◆ **WORK INSTRUCTIONS**
The answer must consist solely of the lines from the one with "The image size is (1280, 900)." through the last line of the data, copied exactly, with no pictures.

◆ **Saved data entries**
>>>>>

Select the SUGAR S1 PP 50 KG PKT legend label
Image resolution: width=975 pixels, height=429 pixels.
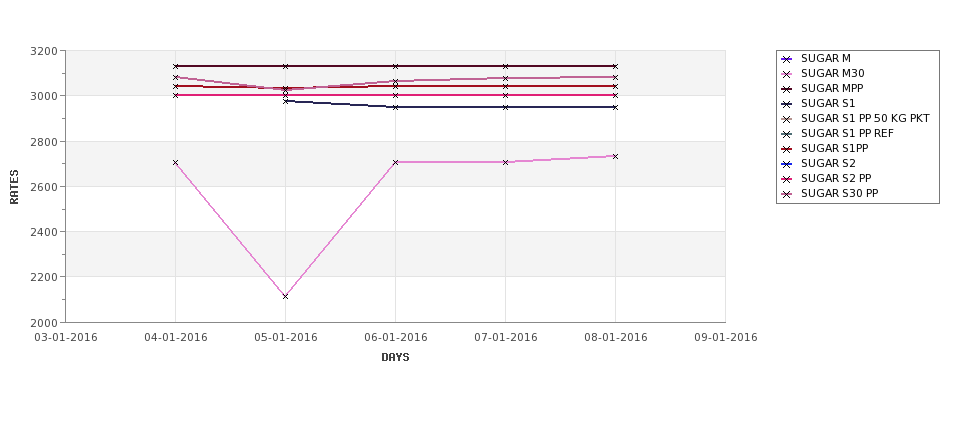(x=865, y=119)
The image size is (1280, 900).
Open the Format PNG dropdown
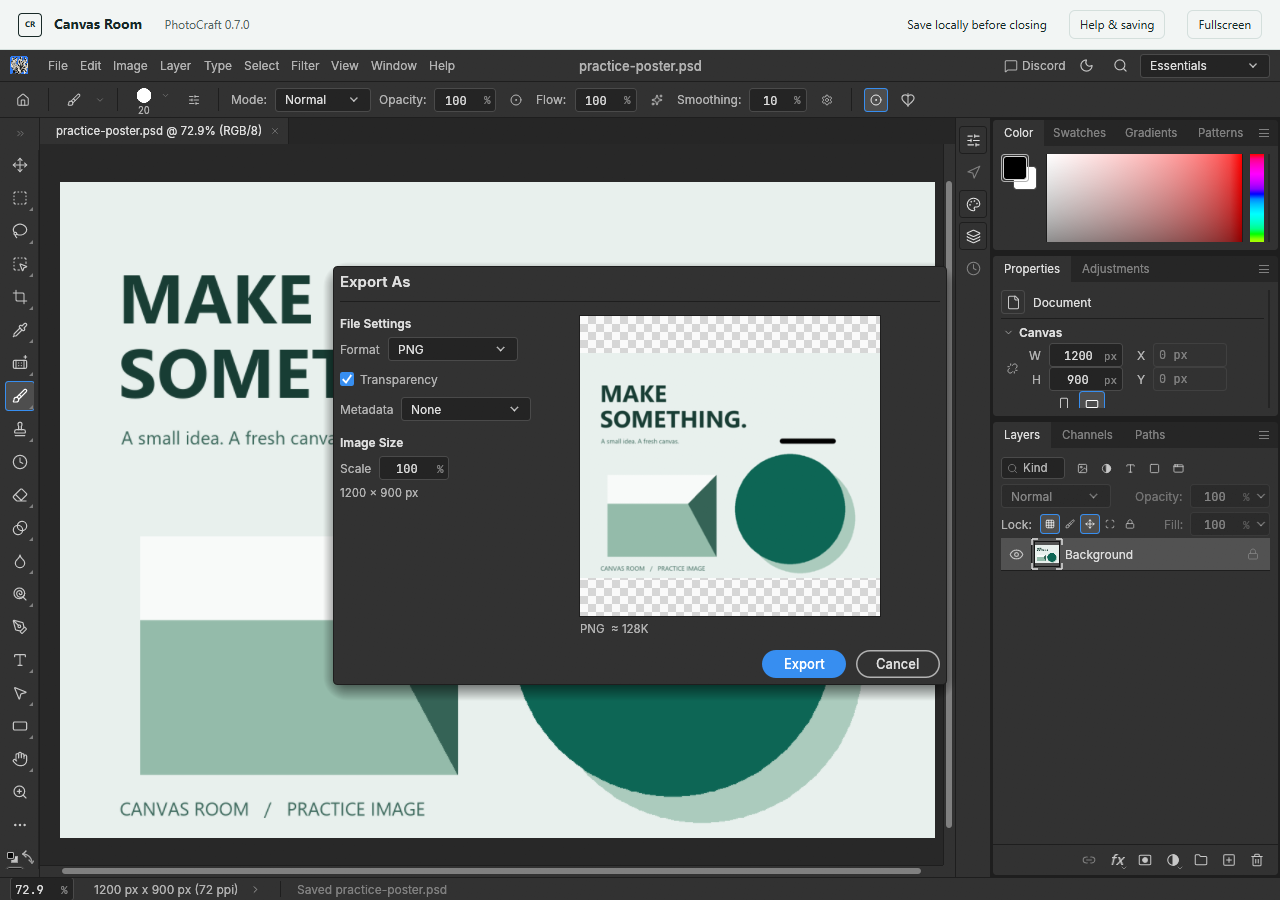tap(453, 349)
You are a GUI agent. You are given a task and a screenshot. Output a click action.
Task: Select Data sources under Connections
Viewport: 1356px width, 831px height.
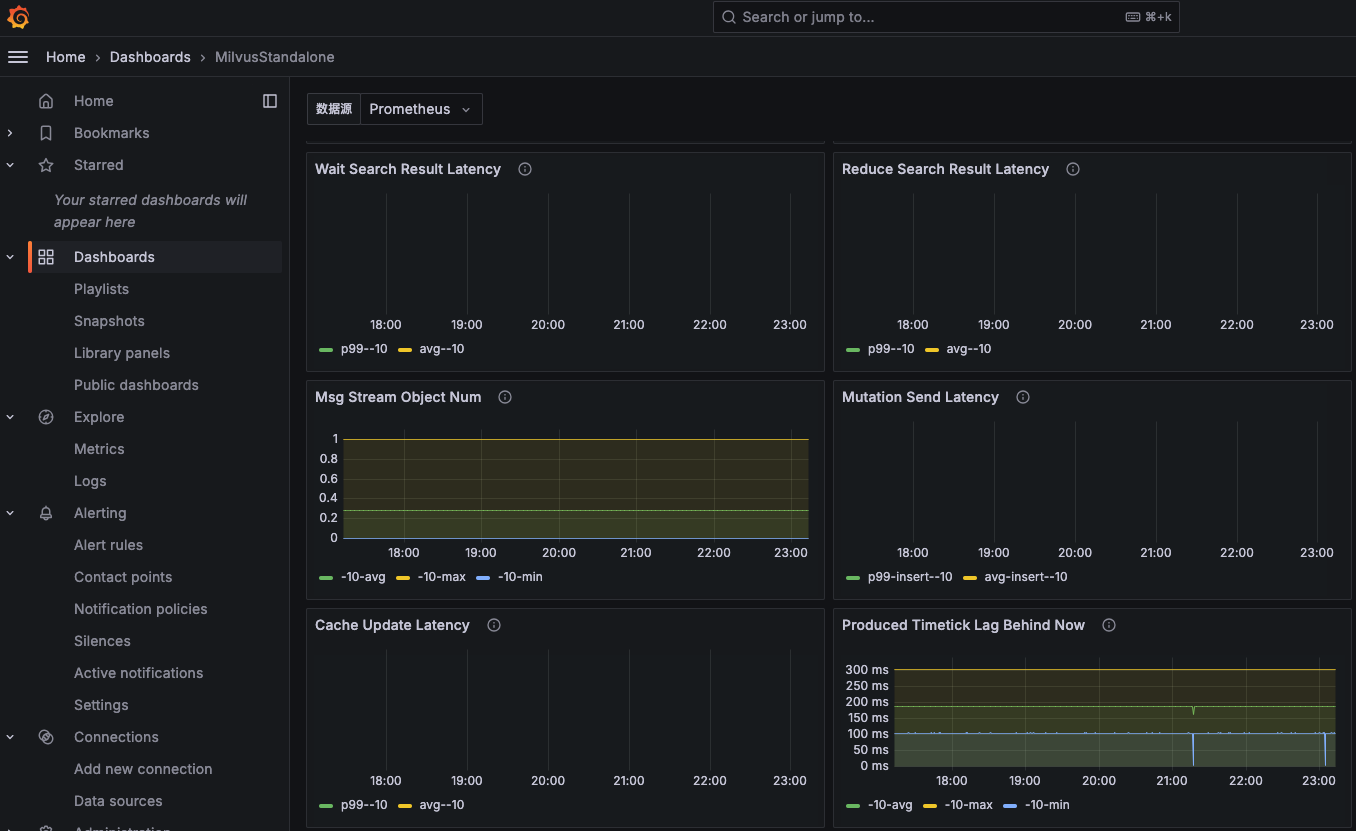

<<<<<

◆ **OUTPUT OF THE EXERCISE**
The image size is (1280, 900).
Open the Format PNG dropdown
tap(453, 349)
You are a GUI agent. You are given a task and a screenshot. Output a click action.
Task: Select Data sources under Connections
Viewport: 1356px width, 831px height.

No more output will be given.